## PROBLEM DESCRIPTION
Reproduce the items from the line with "At what (x,y)" up to and including the line with "Looking at the", replacing "Shopping" with "Travel" and leaving everything else the same. Leave the pictures out.

## THE DATA
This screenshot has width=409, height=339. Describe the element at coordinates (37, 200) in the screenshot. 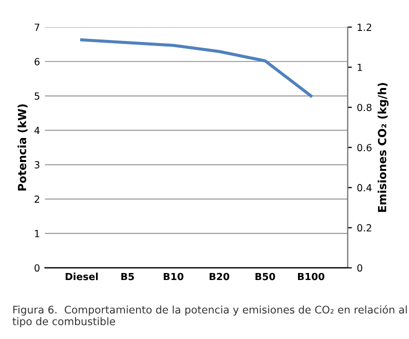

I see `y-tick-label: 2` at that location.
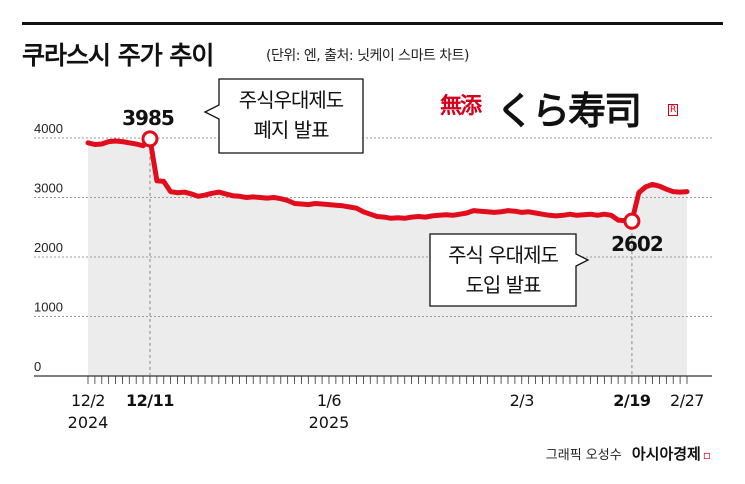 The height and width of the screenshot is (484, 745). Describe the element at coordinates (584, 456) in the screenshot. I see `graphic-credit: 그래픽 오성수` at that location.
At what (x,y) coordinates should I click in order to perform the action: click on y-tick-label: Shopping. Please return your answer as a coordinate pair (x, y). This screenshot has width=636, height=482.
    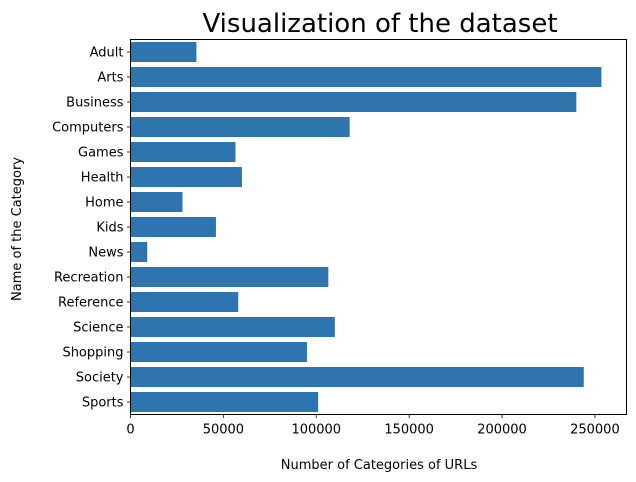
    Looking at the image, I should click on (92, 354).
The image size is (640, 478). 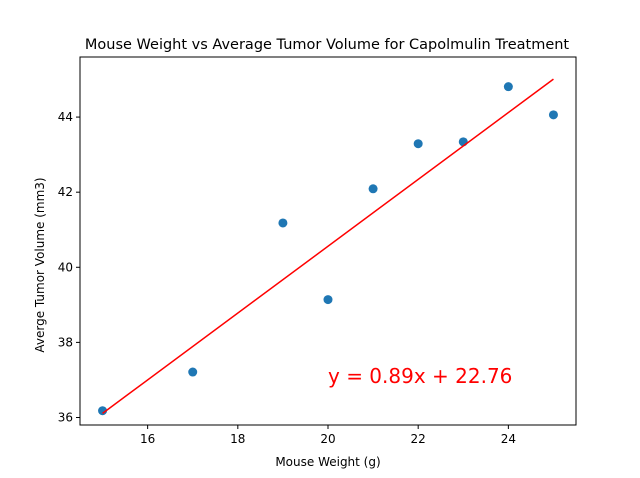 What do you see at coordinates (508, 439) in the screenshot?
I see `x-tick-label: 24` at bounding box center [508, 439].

## RESPONSE
At what (x,y) coordinates should I click in order to perform the action: click on y-tick-label: Travel. Please return your answer as a coordinate pair (x, y). This screenshot has width=636, height=482.
    Looking at the image, I should click on (92, 354).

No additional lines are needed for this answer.